Is The 1st Amendment In Jeopardy?

Vaughn

After reading Lea’s post of March 17, I have been giving a lot of thought to the question: “Where do you get your ideas?” We always respond that there are many sources from the media to our life experiences. It has led me to consider what might happen if we lost our freedom to express our personal, religious, and political beliefs.

Of late the news has been disturbing. I’m not alluding to the results of the current election, but about the state of our institutes of higher education. When I was a college student the environment encouraged us to think and if someone disagreed with our point of view at least listen and respect them. This doesn’t seem to be the case today. What disturbs me more is that this is not unique to modern times or to the United States. The first thing an autocratic dictator does is to stifle any opposition, both written and verbal. The most blatant example of this was in 1930s Germany.

On the night of May 10, 1933, an event unseen in Europe since the Middle Ages occurred as German students from universities once regarded as among the finest in the world, gathered in Berlin to burn books with “unGerman” ideas.

The students, along with brownshirted storm troopers, tossed heaps of books into a bonfire while giving the Hitler arm-salute and singing Nazi anthems. Among the 20,000 volumes hurled into the flames were the writings of Henri Barbusse, Franz Boas, John Dos Passos, Albert Einstein, Lion Feuchtwanger, Friedrich Förster, Sigmund Freud, John Galsworthy, André Gide, Ernst Glaeser, Maxim Gorki, Werner Hegemann, Ernest Hemingway, Erich Kästner, Helen Keller, Alfred Kerr, Jack London, Emil Ludwig, Heinrich Mann, Thomas Mann, Karl Marx, Hugo Preuss, Marcel Proust, Erich Maria Remarque, Walther Rathenau, Margaret Sanger, Arthur Schnitzler, Upton Sinclair, Kurt Tucholsky, Jakob Wassermann, H.G. Wells, Theodor Wolff, Emilé Zola, Arnold Zweig, and Stefan Zweig.

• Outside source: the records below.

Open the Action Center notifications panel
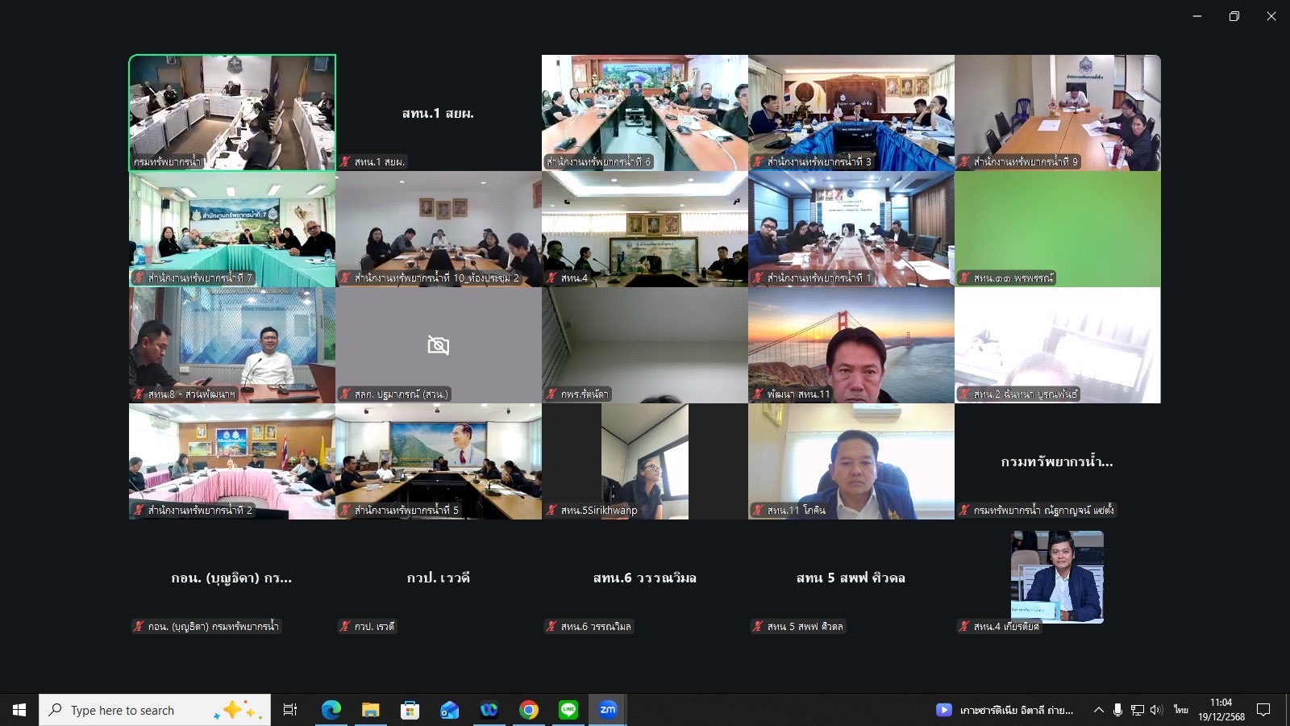 (x=1263, y=710)
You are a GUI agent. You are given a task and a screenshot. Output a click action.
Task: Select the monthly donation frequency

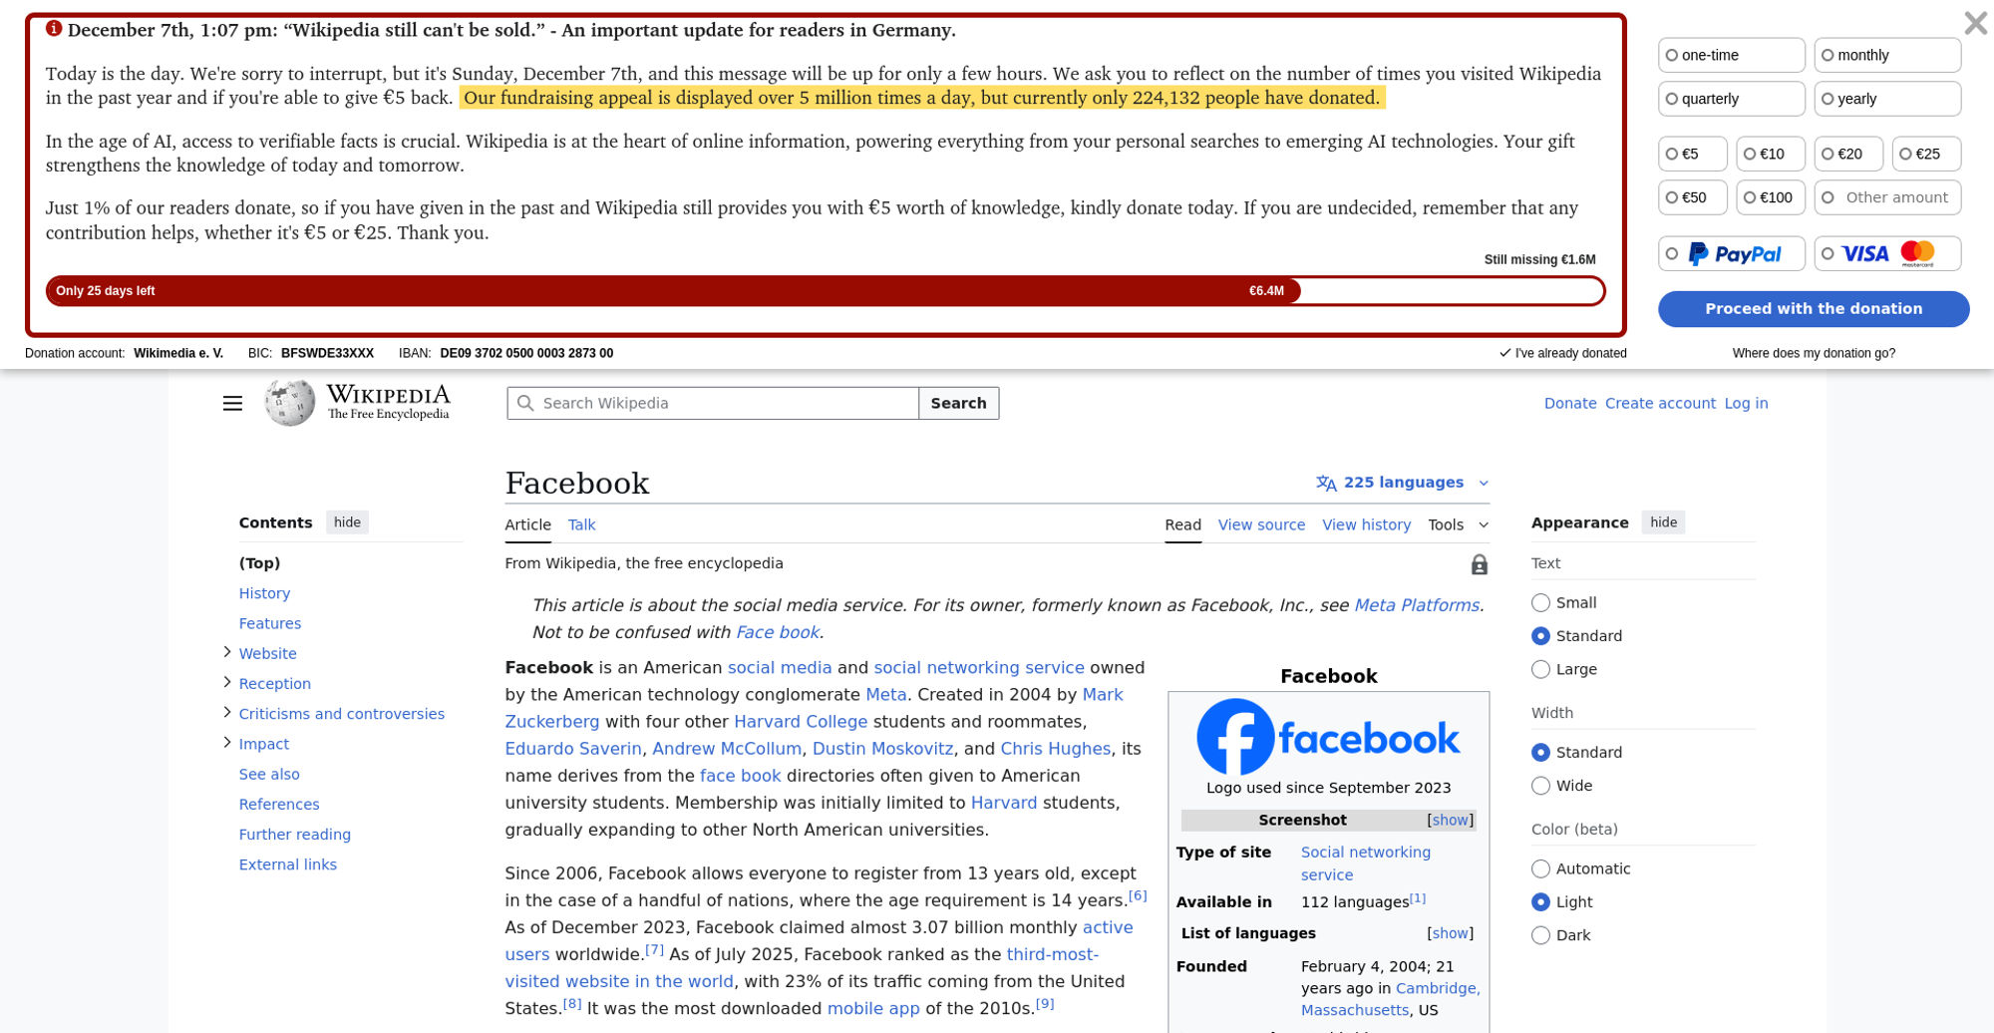coord(1886,56)
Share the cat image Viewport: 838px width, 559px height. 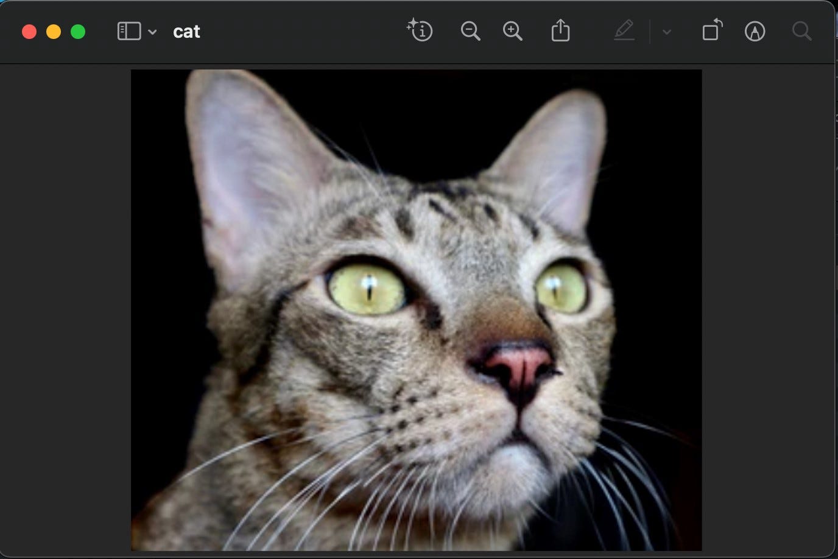(x=560, y=31)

Propaganda Minister Joseph Goebbels joined the students at the bonfire and declared: “The era of extreme Jewish intellectualism is now at an end…The future German man will not just be a man of books, but a man of character. It is to this end that we want to educate you. As a young person, to already have the courage to face the pitiless glare, to overcome the fear of death, and to regain respect for death – this is the task of this young generation. And thus you do well in this midnight hour to commit to the flames the evil spirit of the past. This is a strong, great and symbolic deed – a deed which should document the following for the world to know – Here the intellectual foundation of the November [Democratic] Republic is sinking to the ground, but from this wreckage the phoenix of a new spirit will triumphantly rise…”

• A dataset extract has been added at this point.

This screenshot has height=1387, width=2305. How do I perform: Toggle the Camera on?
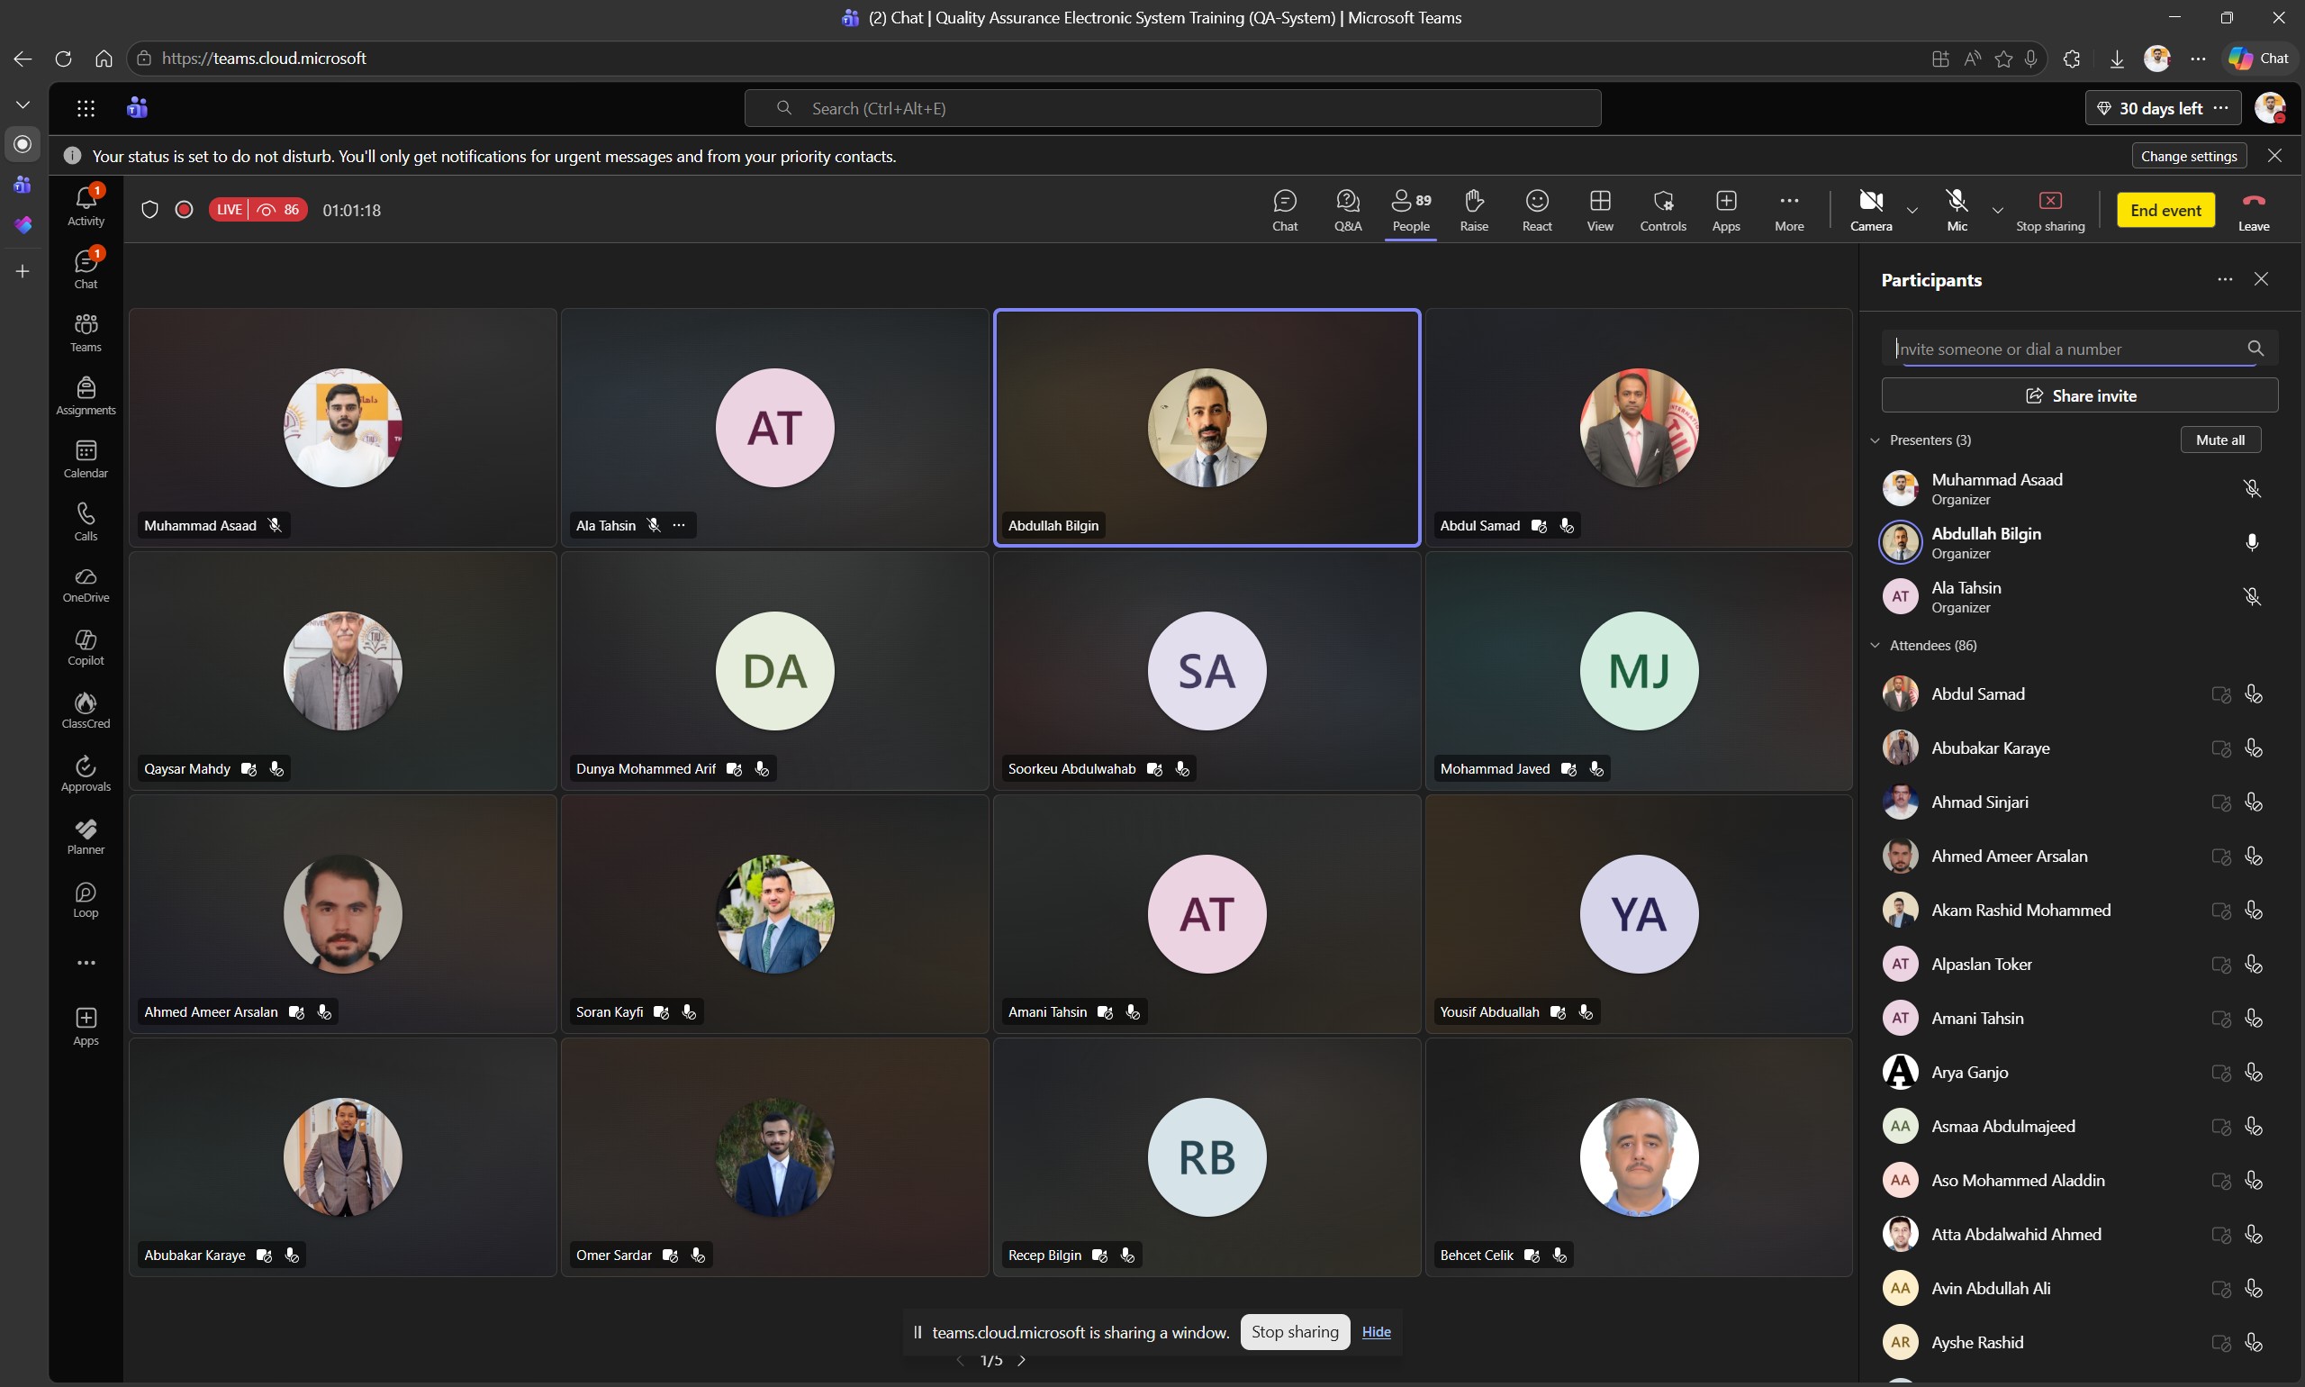(x=1871, y=210)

German Students Burn Books with unGerman content.

Germany was now led by a self-educated, high school drop-out named Adolf Hitler, who was by nature strongly anti-intellectual. For Hitler, the reawakening of the long-dormant Germanic spirit, with its racial and militaristic qualities, was far more important than any traditional notions of learning.

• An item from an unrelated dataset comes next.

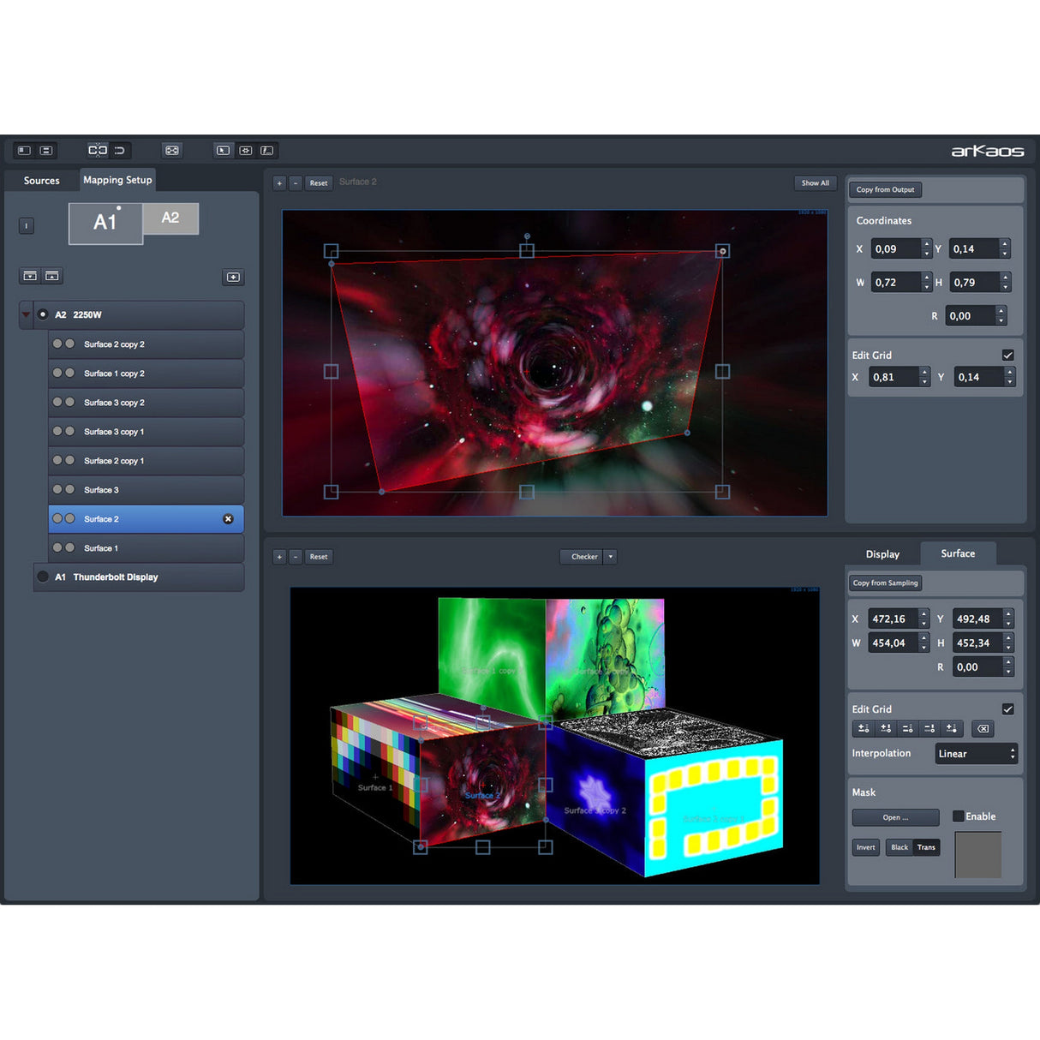Activate the linked-corners mapping mode icon
This screenshot has height=1040, width=1040.
(98, 149)
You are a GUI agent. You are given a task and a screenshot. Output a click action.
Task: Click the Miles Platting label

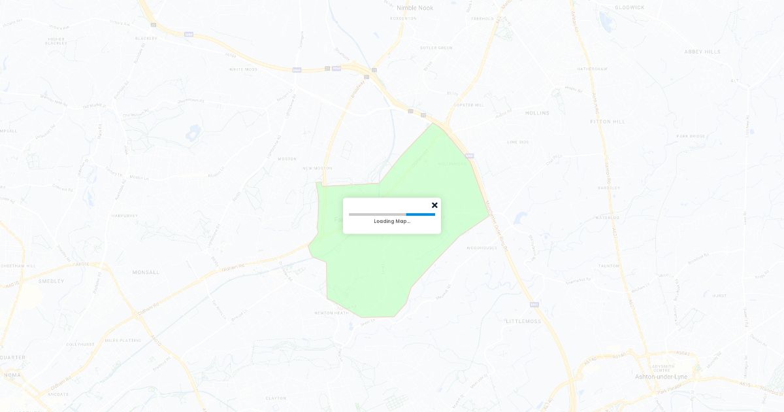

Before Hitler, German university towns had been counted among the world’s great centers of scientific innovation and literary scholarship. Under Hitler, Germany’s intellectual vitality quickly began to diminish. Truth, rational thinking and objective knowledge, the foundation stones of Western Civilization, were denounced by Nazified students and professors in favor of mysticism, speculation and collective thinking toward a common goal – the pursuit of a glorious future for Germany.

The youth-oriented Nazi movement had always attracted a sizable following among right-leaning university students. Even back in the 1920s they sensed Nazism might be the wave of the future. They joined the National Socialist German Students’ League, put on swastika armbands and harassed any anti-Nazi teachers.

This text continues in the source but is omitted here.